Selon Luc, si les Sept ont été institués, c'est pour que les apôtres puissent rester « assidus à la prière et au service de la Parole ». Ce nécessaire service de la Parole associé à la prière désigne évidemment celui de la liturgie, prise au sens large. Service essentiel et indispensable car le Christ ne se présente pas comme un modèle (la grande erreur de beaucoup de chrétiens) – modèle que nous sommes d'ailleurs radicalement incapables d'imiter, car nous sommes foncièrement pécheurs – mais se présente comme notre frère et notre Sauveur, qui veut vivre en nous pour que nous vivions en lui. C'est seulement en s'unissant au Christ – c'est l'oeuvre de l'Esprit-Saint – et en s'offrant avec lui, que les hommes peuvent devenir capables d'élever leur vie jusqu'à Dieu, et de vivre dans une charité authentique envers leurs frères. Pour avancer vers une communion plus réelle avec Dieu et entre eux, ils ont un besoin absolu du Christ prêtre. Ils ont absolument besoin du sacerdoce ministériel et du sacrement ; ils ont donc absolument besoin de la messe du dimanche, et de la communion eucharistique.
*Au bout du compte, les évêques ont-ils eu raison de s'insurger et d'interpeller les autorités civiles avec véhémence ? La victimisation est hors sujet, me semble-t-il, et l'argumentation sur le besoins de nos âmes est incompréhensible à César.
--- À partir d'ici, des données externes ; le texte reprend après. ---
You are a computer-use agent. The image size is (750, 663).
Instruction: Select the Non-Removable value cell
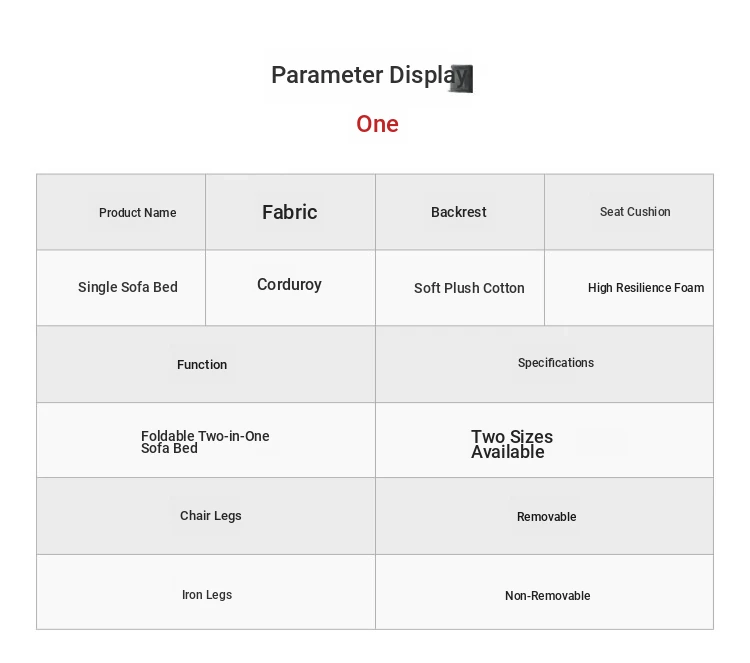pos(547,596)
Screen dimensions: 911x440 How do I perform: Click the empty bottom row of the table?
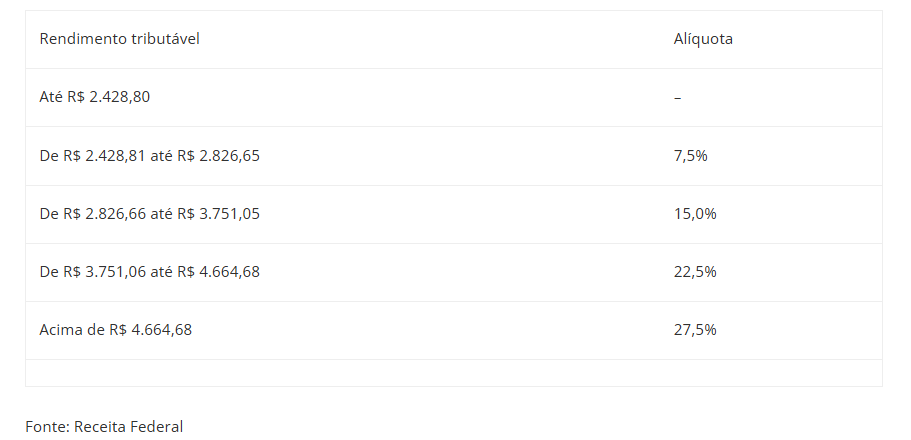click(453, 373)
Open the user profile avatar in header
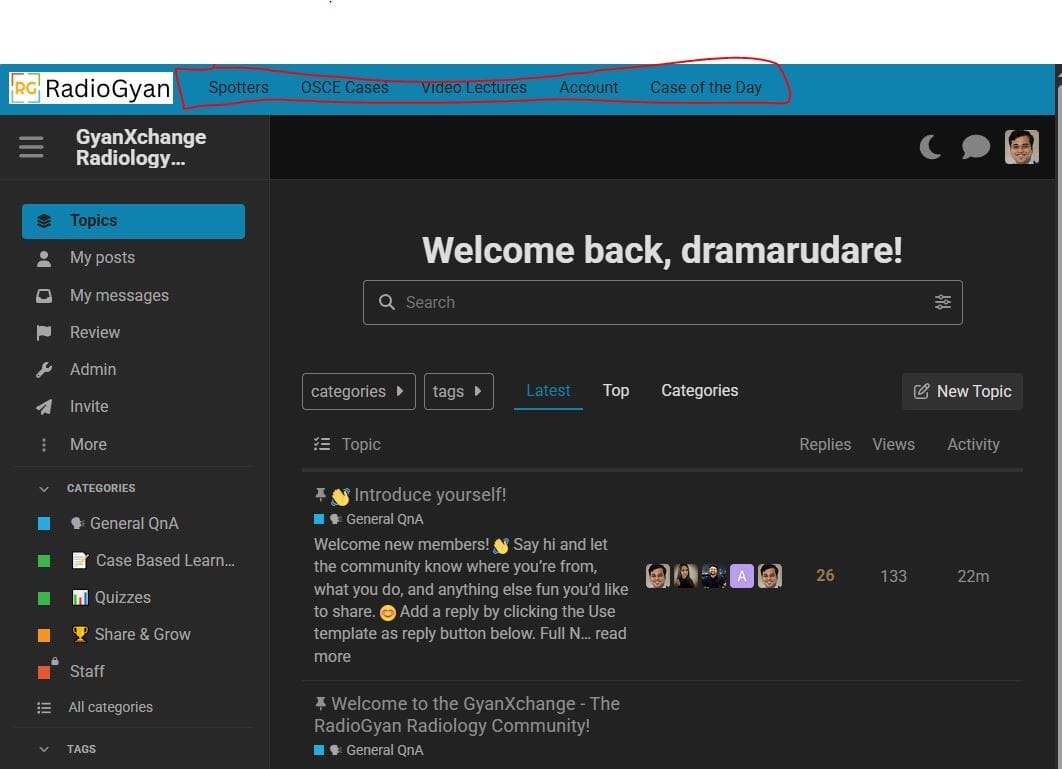 coord(1021,147)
Mais n'est-ce pas, au fond, à nous, chrétiens, que nos évêques s'adressent, pour nous avertir de ne pas nous assoupir ni nous habituer à déserter l'assemblée dominicale, même pour suivre la messe à la télévision ?
Sans la messe du dimanche, sans la communion eucharistique nous ne pouvons pas vivre, vivement la réouverture de nos église, vivement que les chrétiens puissent reprendre le chemin de l'eucharistie !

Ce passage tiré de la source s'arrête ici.